* [Task]:
Nothing but the lines from the one containing "Click the third laughing-crying emoji" through the last line of the data below should be returned, each exactly as it stands, pictures excluded.

* [Supplied data]:
= = = = = = =
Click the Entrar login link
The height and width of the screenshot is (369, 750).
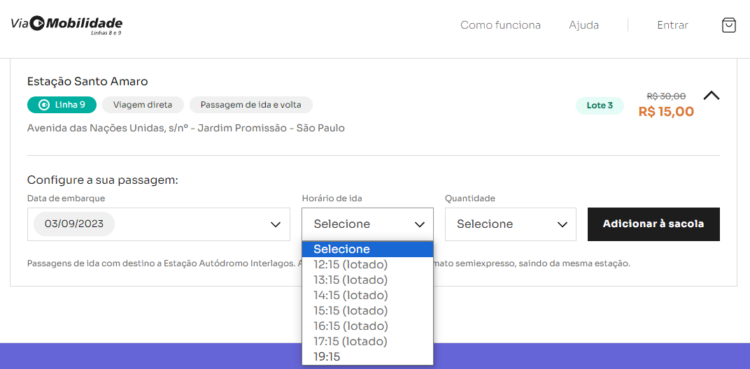pyautogui.click(x=673, y=25)
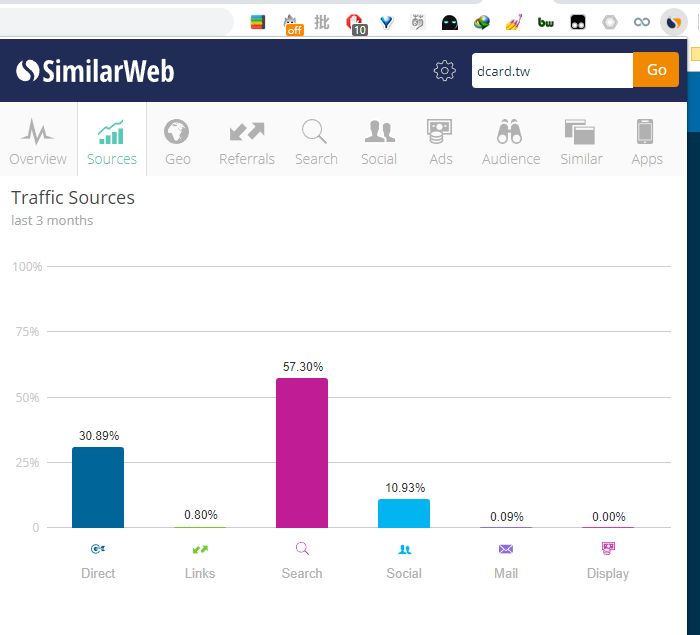Click the Display icon under the chart
The width and height of the screenshot is (700, 635).
coord(608,548)
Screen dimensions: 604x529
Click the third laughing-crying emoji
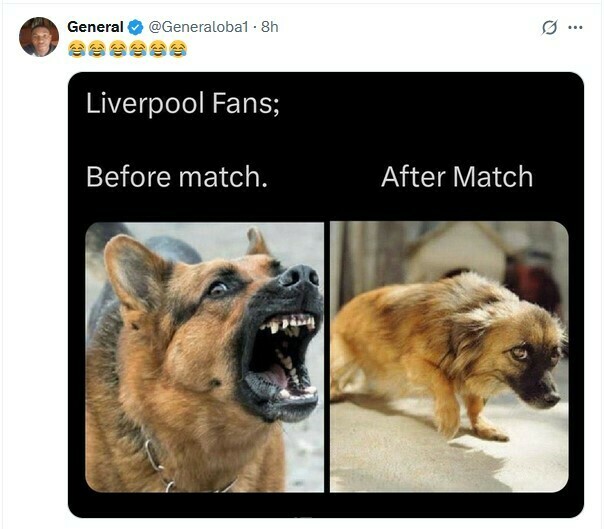(x=117, y=49)
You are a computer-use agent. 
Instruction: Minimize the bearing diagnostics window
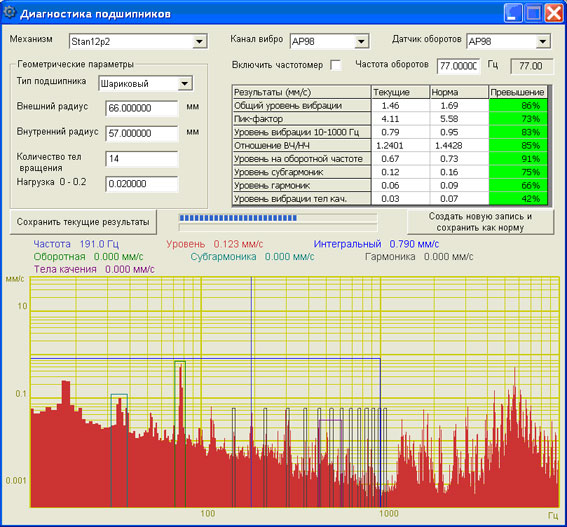click(x=513, y=13)
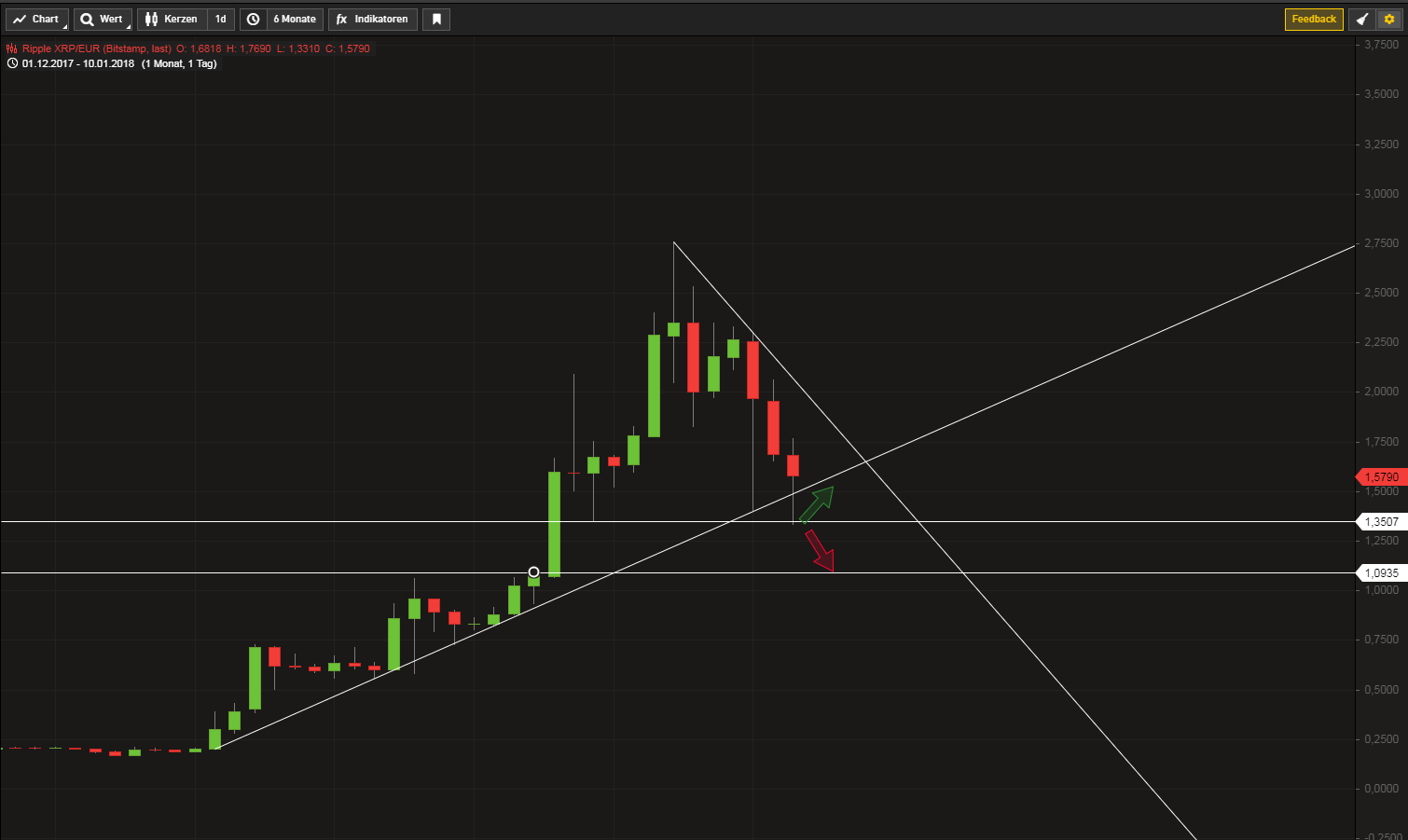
= = = = = = =
* [Result of the exercise]:
Click the third laughing-crying emoji
(x=117, y=49)
You are a computer-use agent. 
Instruction: Minimize the bearing diagnostics window
click(x=513, y=13)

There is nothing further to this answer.